═══ The data

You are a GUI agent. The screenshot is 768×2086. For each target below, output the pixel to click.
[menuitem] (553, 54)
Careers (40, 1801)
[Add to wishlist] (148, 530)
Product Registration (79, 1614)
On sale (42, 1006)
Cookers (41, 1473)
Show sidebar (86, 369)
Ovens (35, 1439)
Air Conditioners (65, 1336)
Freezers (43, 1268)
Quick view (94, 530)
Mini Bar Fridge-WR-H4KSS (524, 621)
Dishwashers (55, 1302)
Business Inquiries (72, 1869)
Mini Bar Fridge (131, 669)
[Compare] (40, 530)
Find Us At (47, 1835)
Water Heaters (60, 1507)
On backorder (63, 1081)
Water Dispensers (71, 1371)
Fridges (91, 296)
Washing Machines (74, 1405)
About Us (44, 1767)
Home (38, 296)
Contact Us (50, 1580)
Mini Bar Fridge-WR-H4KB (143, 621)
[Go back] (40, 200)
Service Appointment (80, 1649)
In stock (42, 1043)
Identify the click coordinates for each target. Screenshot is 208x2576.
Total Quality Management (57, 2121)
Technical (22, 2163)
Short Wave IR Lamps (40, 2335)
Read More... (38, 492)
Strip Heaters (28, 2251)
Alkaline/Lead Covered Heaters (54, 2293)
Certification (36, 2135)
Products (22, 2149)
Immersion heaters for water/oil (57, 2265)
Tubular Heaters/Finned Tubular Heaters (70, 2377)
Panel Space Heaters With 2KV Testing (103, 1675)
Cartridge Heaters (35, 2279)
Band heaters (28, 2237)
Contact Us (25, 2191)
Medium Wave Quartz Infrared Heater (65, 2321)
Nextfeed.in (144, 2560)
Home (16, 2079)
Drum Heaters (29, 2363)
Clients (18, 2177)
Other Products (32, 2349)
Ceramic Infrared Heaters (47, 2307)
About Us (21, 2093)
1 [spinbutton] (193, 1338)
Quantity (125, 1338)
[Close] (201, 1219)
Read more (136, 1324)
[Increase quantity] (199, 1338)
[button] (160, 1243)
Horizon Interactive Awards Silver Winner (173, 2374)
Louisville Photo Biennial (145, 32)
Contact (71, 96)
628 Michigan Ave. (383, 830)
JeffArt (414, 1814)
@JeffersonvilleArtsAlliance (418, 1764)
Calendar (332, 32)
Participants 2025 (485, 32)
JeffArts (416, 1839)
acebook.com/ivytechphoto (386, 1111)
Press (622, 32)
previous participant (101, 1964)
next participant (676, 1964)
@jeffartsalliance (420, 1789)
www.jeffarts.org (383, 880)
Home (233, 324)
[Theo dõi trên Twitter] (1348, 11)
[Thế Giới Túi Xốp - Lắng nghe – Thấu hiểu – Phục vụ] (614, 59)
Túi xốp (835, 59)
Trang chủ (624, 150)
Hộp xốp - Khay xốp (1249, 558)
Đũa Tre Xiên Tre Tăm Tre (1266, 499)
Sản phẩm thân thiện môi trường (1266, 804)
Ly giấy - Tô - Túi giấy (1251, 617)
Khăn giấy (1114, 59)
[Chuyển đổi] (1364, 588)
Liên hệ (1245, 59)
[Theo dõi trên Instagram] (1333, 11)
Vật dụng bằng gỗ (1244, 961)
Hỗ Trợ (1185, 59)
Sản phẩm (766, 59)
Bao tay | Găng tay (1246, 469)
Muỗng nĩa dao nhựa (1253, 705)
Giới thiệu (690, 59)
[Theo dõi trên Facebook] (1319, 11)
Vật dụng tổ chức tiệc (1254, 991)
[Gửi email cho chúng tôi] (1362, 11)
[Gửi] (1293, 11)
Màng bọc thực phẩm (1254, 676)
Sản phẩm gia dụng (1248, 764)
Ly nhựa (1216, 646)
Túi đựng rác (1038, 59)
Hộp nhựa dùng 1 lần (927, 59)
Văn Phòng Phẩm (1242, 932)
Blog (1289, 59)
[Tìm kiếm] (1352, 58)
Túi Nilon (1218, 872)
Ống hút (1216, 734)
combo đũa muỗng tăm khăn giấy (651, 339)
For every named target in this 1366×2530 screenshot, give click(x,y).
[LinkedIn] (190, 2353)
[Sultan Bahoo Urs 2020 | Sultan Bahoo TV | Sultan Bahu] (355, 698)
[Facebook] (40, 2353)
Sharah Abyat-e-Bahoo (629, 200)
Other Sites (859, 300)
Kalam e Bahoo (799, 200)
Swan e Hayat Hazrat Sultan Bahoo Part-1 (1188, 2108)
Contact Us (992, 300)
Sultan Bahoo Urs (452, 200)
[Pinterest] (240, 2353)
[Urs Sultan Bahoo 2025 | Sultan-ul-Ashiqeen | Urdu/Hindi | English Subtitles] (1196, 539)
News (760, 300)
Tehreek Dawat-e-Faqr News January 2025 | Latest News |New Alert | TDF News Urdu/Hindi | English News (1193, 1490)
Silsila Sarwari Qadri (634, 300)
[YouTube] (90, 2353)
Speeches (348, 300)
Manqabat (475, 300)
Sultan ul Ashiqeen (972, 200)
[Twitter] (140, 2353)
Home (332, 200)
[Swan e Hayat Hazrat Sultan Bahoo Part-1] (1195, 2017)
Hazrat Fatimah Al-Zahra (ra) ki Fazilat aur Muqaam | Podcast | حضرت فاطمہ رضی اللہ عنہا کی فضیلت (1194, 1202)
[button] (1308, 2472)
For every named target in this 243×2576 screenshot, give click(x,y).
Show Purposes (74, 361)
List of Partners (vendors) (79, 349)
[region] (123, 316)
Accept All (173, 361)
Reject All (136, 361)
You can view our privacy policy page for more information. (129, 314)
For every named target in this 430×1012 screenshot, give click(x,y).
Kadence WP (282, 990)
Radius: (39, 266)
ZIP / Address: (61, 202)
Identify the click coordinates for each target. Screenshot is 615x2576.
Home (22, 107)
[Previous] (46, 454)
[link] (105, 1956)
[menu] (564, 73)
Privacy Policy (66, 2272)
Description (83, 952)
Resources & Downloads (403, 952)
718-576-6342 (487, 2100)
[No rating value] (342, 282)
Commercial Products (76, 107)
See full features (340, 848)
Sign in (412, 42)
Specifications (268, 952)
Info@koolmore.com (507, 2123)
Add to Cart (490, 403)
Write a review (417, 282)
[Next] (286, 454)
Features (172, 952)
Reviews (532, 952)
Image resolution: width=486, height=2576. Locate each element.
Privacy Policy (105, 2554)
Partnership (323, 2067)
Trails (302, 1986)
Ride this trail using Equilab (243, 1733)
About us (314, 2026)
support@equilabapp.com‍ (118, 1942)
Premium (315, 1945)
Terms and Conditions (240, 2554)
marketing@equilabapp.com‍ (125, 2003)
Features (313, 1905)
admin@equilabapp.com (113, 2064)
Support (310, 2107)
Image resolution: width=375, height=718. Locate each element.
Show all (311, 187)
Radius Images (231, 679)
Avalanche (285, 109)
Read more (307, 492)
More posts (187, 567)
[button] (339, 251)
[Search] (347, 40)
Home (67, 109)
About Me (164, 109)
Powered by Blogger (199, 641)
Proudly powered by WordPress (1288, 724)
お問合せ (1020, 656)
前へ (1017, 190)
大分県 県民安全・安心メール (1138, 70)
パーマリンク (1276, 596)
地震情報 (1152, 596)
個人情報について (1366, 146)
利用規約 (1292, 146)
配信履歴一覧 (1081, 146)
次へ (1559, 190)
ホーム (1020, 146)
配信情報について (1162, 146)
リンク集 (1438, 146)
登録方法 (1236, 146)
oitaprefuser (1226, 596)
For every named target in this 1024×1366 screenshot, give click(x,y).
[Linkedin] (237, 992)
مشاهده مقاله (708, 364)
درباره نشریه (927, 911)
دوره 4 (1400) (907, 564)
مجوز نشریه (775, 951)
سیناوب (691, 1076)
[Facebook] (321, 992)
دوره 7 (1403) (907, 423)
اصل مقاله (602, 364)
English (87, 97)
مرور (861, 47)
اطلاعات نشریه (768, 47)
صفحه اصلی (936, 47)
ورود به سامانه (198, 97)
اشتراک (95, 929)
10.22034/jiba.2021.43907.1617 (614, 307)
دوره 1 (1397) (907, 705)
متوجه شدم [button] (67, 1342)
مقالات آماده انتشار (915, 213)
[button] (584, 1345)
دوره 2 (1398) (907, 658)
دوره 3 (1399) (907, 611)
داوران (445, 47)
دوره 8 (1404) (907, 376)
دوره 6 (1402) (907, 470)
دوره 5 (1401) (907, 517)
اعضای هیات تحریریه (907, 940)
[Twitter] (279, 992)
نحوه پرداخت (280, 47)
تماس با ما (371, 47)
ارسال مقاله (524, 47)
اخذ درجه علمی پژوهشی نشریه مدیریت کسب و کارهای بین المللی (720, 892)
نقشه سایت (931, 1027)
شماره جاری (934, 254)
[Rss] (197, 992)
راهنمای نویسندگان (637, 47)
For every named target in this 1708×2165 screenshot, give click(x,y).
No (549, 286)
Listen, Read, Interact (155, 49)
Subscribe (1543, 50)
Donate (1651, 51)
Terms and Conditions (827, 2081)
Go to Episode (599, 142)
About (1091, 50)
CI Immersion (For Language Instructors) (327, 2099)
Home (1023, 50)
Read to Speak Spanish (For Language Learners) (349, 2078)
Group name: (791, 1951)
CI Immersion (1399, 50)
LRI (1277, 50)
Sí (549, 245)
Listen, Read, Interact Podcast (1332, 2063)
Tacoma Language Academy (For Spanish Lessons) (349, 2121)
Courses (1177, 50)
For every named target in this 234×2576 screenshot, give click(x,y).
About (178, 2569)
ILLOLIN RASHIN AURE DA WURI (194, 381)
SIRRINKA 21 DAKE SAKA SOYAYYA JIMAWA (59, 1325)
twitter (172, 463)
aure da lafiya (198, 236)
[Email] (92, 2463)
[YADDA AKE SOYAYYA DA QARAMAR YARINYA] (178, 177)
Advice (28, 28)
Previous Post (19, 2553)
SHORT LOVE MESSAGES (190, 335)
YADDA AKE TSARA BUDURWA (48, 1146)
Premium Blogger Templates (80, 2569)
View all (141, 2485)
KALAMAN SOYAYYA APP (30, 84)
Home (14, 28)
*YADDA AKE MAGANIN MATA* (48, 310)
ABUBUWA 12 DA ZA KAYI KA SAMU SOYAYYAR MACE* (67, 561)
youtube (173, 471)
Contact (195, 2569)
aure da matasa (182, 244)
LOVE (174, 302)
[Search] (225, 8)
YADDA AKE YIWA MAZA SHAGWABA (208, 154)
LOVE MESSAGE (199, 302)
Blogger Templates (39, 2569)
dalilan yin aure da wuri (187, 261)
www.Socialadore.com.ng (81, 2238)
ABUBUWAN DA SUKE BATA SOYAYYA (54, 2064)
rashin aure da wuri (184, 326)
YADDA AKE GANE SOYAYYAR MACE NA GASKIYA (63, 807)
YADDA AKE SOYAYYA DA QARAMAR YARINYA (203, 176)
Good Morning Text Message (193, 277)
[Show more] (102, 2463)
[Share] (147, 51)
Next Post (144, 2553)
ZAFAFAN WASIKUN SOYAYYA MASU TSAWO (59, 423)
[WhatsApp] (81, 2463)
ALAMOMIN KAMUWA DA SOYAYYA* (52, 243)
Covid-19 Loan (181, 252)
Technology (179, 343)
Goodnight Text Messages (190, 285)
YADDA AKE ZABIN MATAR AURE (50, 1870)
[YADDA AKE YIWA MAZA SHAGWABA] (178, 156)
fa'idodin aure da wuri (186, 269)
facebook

══════

_Your task_.
Please output exactly the lines between the one holding "Total Quality Management (57, 2121)" and the one holding "JeffArt (414, 1814)" in the records above, inclusive, and nothing more.

_Response to this task_.
Total Quality Management (57, 2121)
Technical (22, 2163)
Short Wave IR Lamps (40, 2335)
Read More... (38, 492)
Strip Heaters (28, 2251)
Alkaline/Lead Covered Heaters (54, 2293)
Certification (36, 2135)
Products (22, 2149)
Immersion heaters for water/oil (57, 2265)
Tubular Heaters/Finned Tubular Heaters (70, 2377)
Panel Space Heaters With 2KV Testing (103, 1675)
Cartridge Heaters (35, 2279)
Band heaters (28, 2237)
Contact Us (25, 2191)
Medium Wave Quartz Infrared Heater (65, 2321)
Nextfeed.in (144, 2560)
Home (16, 2079)
Drum Heaters (29, 2363)
Clients (18, 2177)
Other Products (32, 2349)
Ceramic Infrared Heaters (47, 2307)
About Us (21, 2093)
1 [spinbutton] (193, 1338)
Quantity (125, 1338)
[Close] (201, 1219)
Read more (136, 1324)
[Increase quantity] (199, 1338)
[button] (160, 1243)
Horizon Interactive Awards Silver Winner (173, 2374)
Louisville Photo Biennial (145, 32)
Contact (71, 96)
628 Michigan Ave. (383, 830)
JeffArt (414, 1814)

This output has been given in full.